Afghanischer Soldat erschießt einen australischen Soldat

30.05.2011

 Ein afghanischer Soldat erschoss seinen Chef, einen australischer Offizier. Der australische „Defense Force chief, Air Chief Marshal Angus Houston“ meinte dass dies der 26. Soldat sei, der auf australischer Seite in diesem Konflikt umgekommen sei. Der Afghane flüchtete und würde jetzt „gejagt von seinen Kollegen der Afghanischen Nationalarmee.

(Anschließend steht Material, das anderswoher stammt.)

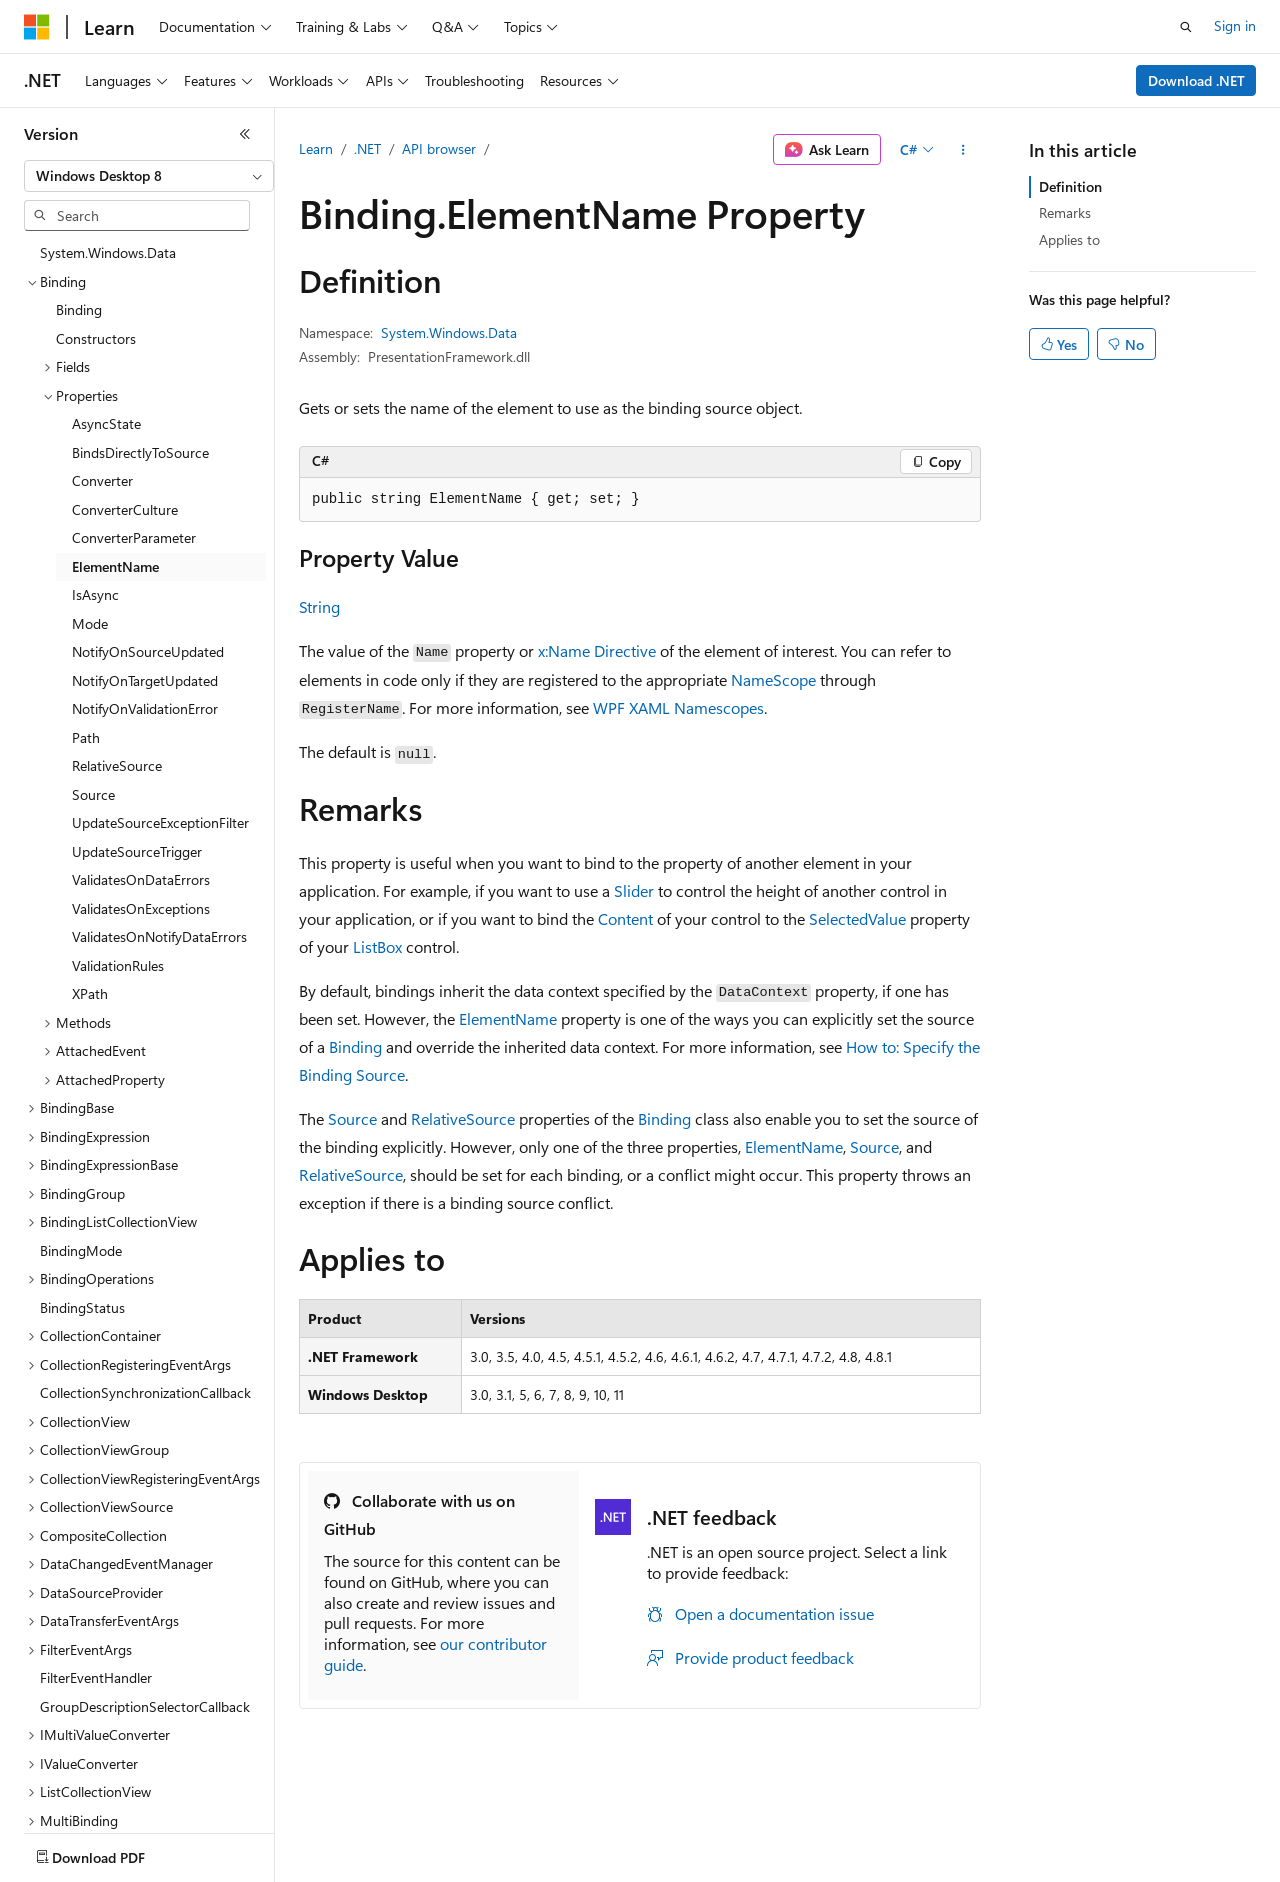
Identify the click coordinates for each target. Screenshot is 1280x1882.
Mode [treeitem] (90, 623)
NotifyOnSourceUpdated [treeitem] (148, 651)
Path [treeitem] (86, 737)
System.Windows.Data (449, 332)
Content (625, 918)
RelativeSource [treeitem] (117, 765)
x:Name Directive (597, 650)
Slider (634, 890)
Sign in (1235, 25)
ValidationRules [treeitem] (118, 965)
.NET (367, 148)
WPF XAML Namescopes (678, 707)
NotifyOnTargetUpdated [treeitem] (145, 680)
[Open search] (1186, 27)
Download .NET (1196, 80)
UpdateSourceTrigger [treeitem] (137, 851)
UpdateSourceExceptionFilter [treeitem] (160, 822)
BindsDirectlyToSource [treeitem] (140, 452)
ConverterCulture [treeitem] (125, 509)
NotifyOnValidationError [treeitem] (145, 708)
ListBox (377, 946)
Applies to (1069, 239)
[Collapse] (245, 134)
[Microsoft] (37, 27)
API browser (439, 148)
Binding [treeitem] (79, 309)
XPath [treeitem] (90, 993)
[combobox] (149, 176)
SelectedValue (857, 918)
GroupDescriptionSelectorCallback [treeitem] (145, 1706)
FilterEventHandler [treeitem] (96, 1677)
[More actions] (963, 150)
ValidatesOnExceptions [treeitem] (141, 908)
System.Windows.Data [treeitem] (108, 252)
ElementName (508, 1018)
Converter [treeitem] (102, 480)
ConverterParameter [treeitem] (134, 537)
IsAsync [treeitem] (95, 594)
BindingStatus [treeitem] (82, 1307)
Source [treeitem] (93, 794)
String (319, 606)
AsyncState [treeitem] (106, 423)
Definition (1070, 186)
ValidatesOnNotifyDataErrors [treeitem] (159, 936)
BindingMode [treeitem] (81, 1250)
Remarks (1065, 212)
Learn (316, 148)
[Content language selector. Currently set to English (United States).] (115, 1853)
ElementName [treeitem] (115, 566)
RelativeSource (463, 1118)
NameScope (773, 679)
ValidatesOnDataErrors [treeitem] (141, 879)
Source (352, 1118)
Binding (355, 1046)
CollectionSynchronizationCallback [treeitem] (145, 1392)
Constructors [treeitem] (96, 338)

Der tote Soldat ist 25 Jahre alt, er hatte zusammen mit dem afghanischen Soldaten Wache im Chora Valley in der Uruzgan Provinz.

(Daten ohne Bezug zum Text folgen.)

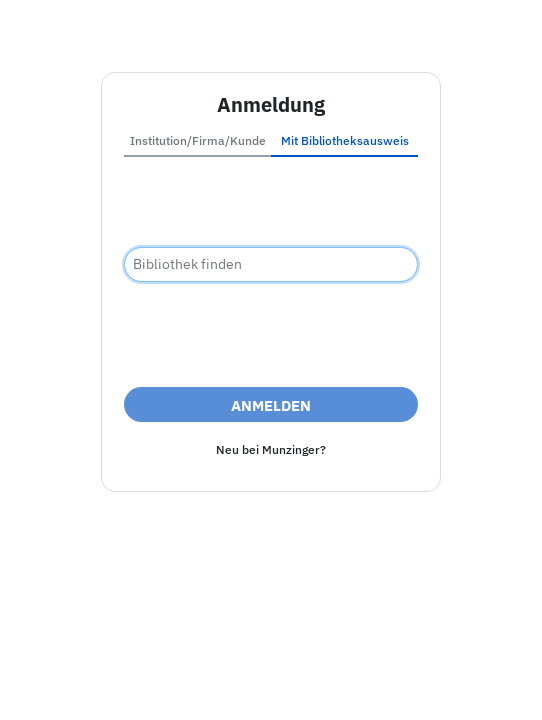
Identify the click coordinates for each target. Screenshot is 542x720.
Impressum (159, 683)
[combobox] (271, 264)
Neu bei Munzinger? (271, 449)
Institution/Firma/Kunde (198, 140)
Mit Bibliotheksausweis (345, 140)
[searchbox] (271, 264)
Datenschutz (379, 683)
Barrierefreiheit (266, 683)
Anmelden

Bahrain: USA zieht ihren Menschenrechtsbeauftragten ab

30.05.2011

Die USA haben ihren Menschenrechtsbeauftragten, Ludovic Hood, aus Bahrain abgezogen. Er war das Ziel einer Hetzkampagne zur Einschüchterung, die zur internen Auseinandersetzung führte zwischen den USA und der Regierung in Bahrain. In Bahrain ist die 5. Navyflotte stationiert. Am 19. Hörte man endlich den erwarteten Protest des US-Präsidenten gegen die Regierung in bahrain. Obama kritisierte auch das Vorgehen gegen politische Aktivisten, gegen Lehrer und medizinisches Personal. Siehe www.mcclatchydc.com. Dass Ärztinnen, die festgenommen wurden, weil sie die Demonstranten unterstützten und behandelten, auch gefoltert wurden berichtet eine französische Nachrichtenagentur. Den Ärztinnen wird vorgeworfen, dass sie ihre schiitischen Demonstranten unterstützt und somit ihre Position missbraucht hätten. Das Ministerium sagt, dass die Vorwürfe alle haltlos seien. Seitens der Regierung wurde der hohe Menschenrechtsstandart in Bahrain gelobt…deswegen würde alle Vorwürfe nicht stimmen. Allerdings wird auch zugegeben, dass Ärzte und Krankenschwestern angeklagt sind vor einem Spezialgericht, das der Herrscher König Hamad speziell wegen der nationalen Sicherheit eingerichtet hätte.